Next Generation Computing: The Cloud as a Knowledge Engine

At HP’s Industry Analyst Summit earlier this month, I reviewed the generational leaps in the IT industry that brought us to where we are today – what we here at HP call the New Style of IT – and what we’re doing within HP to prepare for the future. 
 
While we continue to release innovative HP products and services, we are simultaneously thinking about what comes next—making sure that today’s work is grounded in the context of the future. The cloud, infrastructure, solutions and software that we provide today are not developed as isolated, time-bound capabilities; they are developed with an eye to what’s next. 
 
So, what is next? 
 
The cloud has brought powerful new capabilities in terms of business models, cost and deployment agility, but we must continue to evolve where it is going. We do this by identifying the unmet challenges or new problems presented by today’s ever-changing world. (That’s the flipside of innovation: generational leaps invariably introduce a new set of issues that require pioneering solutions.)
 
For example, today’s society has an insatiable desire for compute capabilities. We face an unbelievable onslaught of data, yet have a limited power infrastructure that struggles to provide enough electricity for the data centers that we need to efficiently process it all. With this in mind, here are some of the changes we’re planning for: 
 
  • Security – Recent headlines have brought security to the forefront of customers’ minds. They increasingly want to know where their data is, who owns it and how it is encrypted. We’re looking at ways to ensure that security is completely built-in at the base of the infrastructure and that users’ data never lives in an unencrypted state.
  • Big Data – When looking to the future of Big Data, we actually begin our thought process at the exabyte range – a billion terabytes. It’s clear that data growth will continue to explode and that we’ll reach the point where the data is too big to move (even with photonics). You can’t work with the data if you don’t know what you have, so we’re identifying ways to send an index of stored data to the cloud, helping customers get and extract real-time insight from a huge magnitude of data. 
  • Insufficient Resources – Resource allocation is a tremendous issue, and scaling out infrastructure is quickly becoming impossible. We already hear from customers who can’t get the amount of power from their cities or power grids that is needed to maximize their data center capabilities. Securing necessary resources for power and cooling will only get worse with increased competition and data demands. Given this reality, we’ve shifted a lot of our research from managing energy efficiently to stopping energy use in the first place. 
  • End of Cheap Hardware – The Moore’s Law era of ever more powerful and ever-cheaper hardware is coming to an end. Growing the processing and storage requirements that customers need for performance will inevitably increase their hardware costs. In order to meet these increased processing and storage needs, we will need a radically new compute paradigm built on task-specific processing nodes and vast pools of non-volatile storage communicating over photonic links. 

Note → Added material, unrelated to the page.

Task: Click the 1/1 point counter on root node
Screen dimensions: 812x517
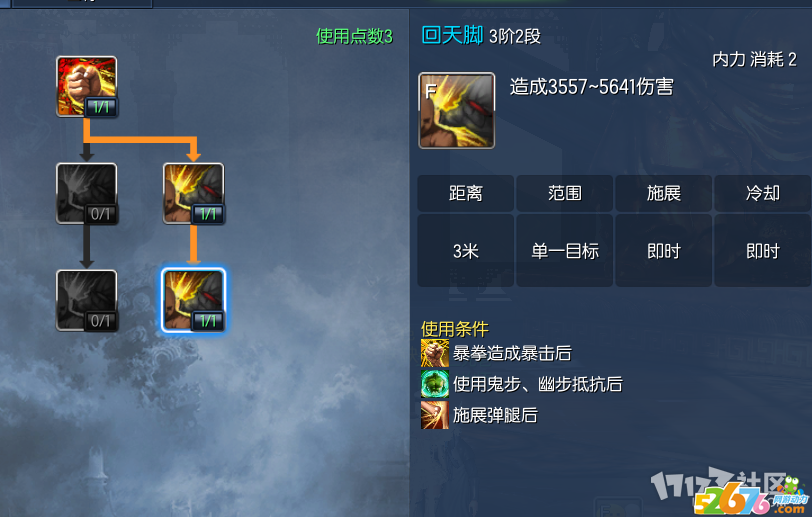Action: tap(101, 107)
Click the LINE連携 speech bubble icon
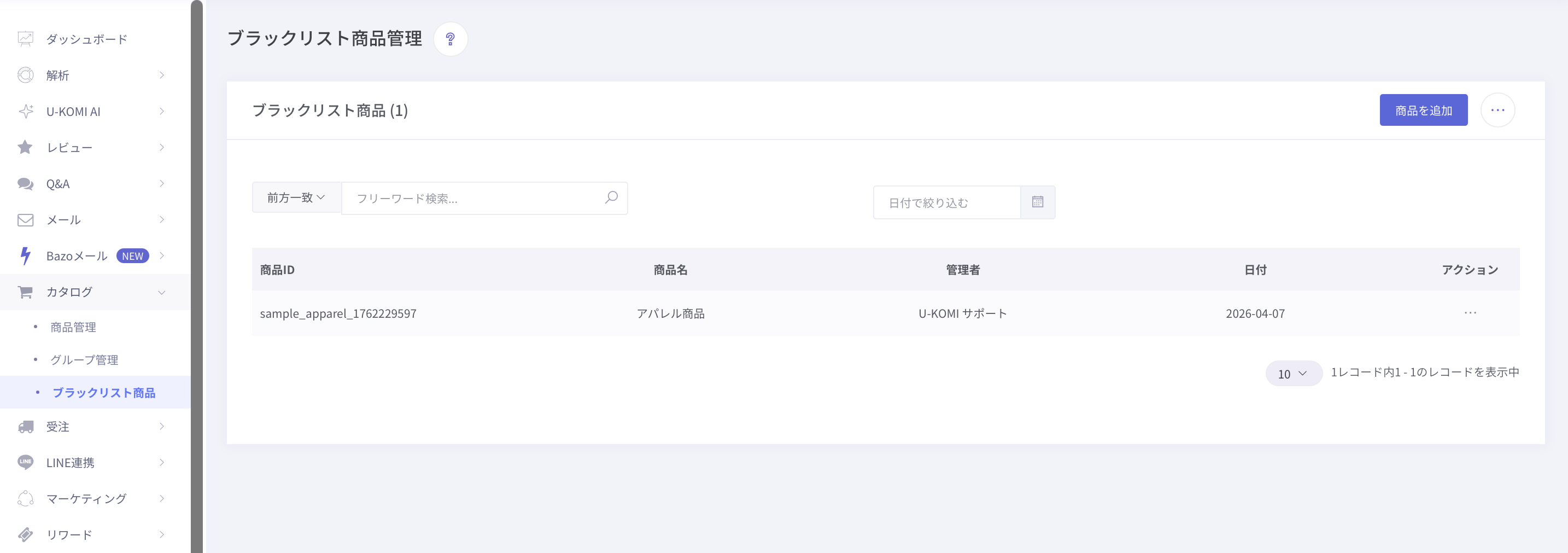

Part of what we’re doing within HP Labs is developing a next generation cloud with a cognitive computing learning engine at its core. It will allow us to take “knowledge” – not just data – from end points, use cognitive computing to turn that knowledge into “learning,” and then redistribute those learnings back to the end points.

Consider cell towers, which must cope with an enormous volume of fast –changing data. Today, that data is far too big to move so the vast majority is simple deleted. Now, imagine those cell towers as end points of the next generation cloud, which transform all that data locally into intelligence which is then sent to a centralized learning engine. Using cognitive computing, that engine could identify key learnings and feed the conclusions back to all of the other cell towers, increasing efficiency and business value. 
 
This type of local data processing aims to reduce latency, save energy, reduce cost and decrease the need to physically reconfigure the cell tower hardware. A cloud-based knowledge engine would also provide full network virtualization, enabling lightning-fast rollout of new capabilities.
 
I hope this gives you an idea of the goals and targets that we have for the future, as well as the performance levels and kinds of workloads that we are anticipating. HP has all of the right assets – from Converged Infrastructure, to Information Optimization, to Security – and the technology needed to build devices for this next generation of computing.